Start of Information provided
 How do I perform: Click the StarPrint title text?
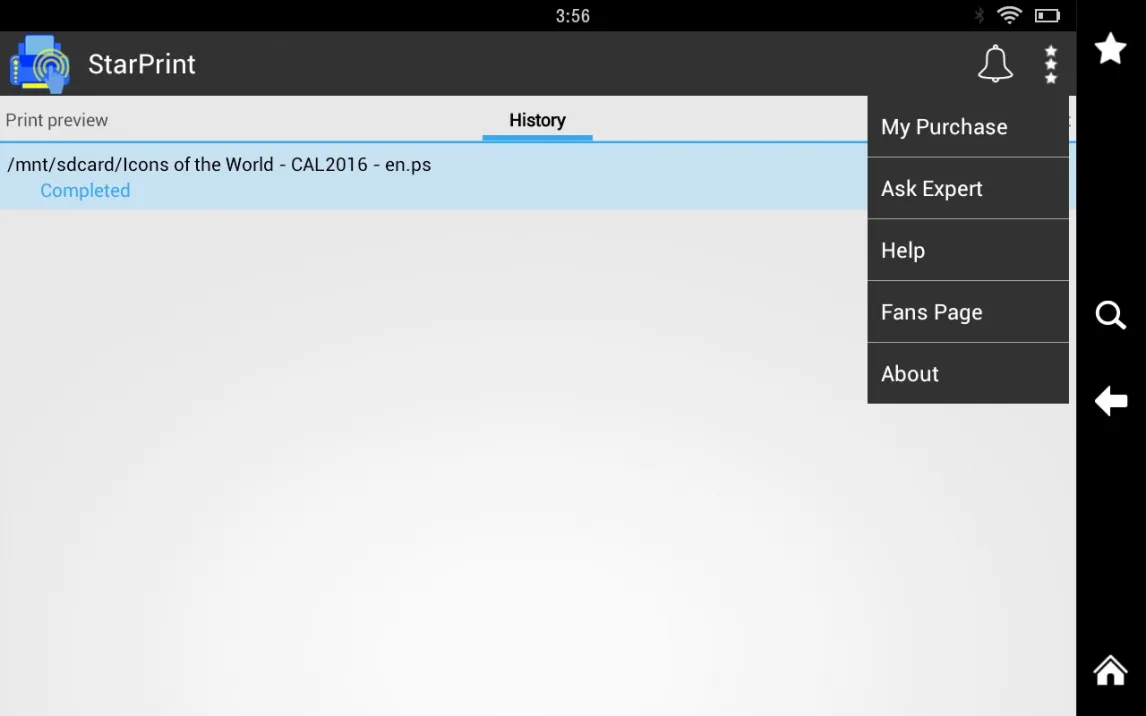pyautogui.click(x=142, y=64)
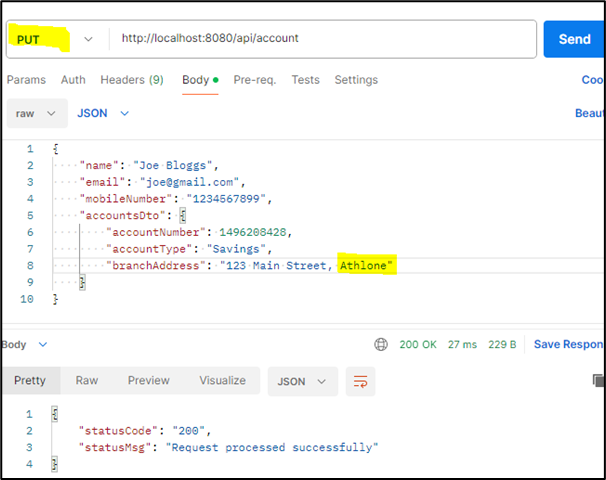The image size is (606, 480).
Task: Open the Pre-req. tab
Action: coord(256,80)
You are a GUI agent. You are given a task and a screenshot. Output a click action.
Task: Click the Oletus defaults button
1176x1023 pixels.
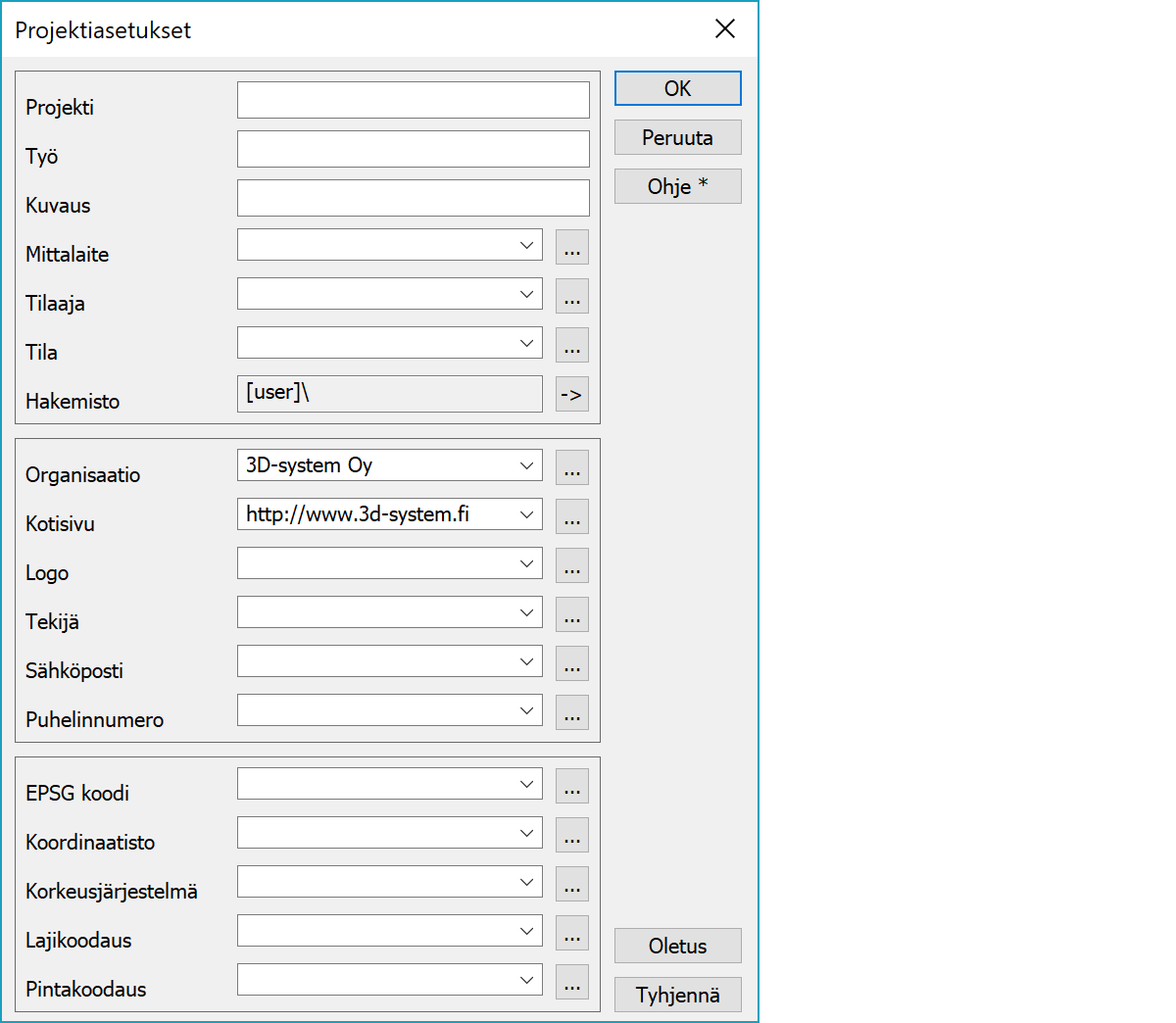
End of Information provided
* Directions
In the copy, include every line of the entries above exactly and none of the pictures.

* Task output
 How do I perform: Click the StarPrint title text?
pyautogui.click(x=142, y=64)
The image size is (606, 480).
Task: Open the Pre-req. tab
Action: coord(256,80)
You are a GUI agent. You are given a task and a screenshot. Output a click action.
Task: Click the Oletus defaults button
1176x1023 pixels.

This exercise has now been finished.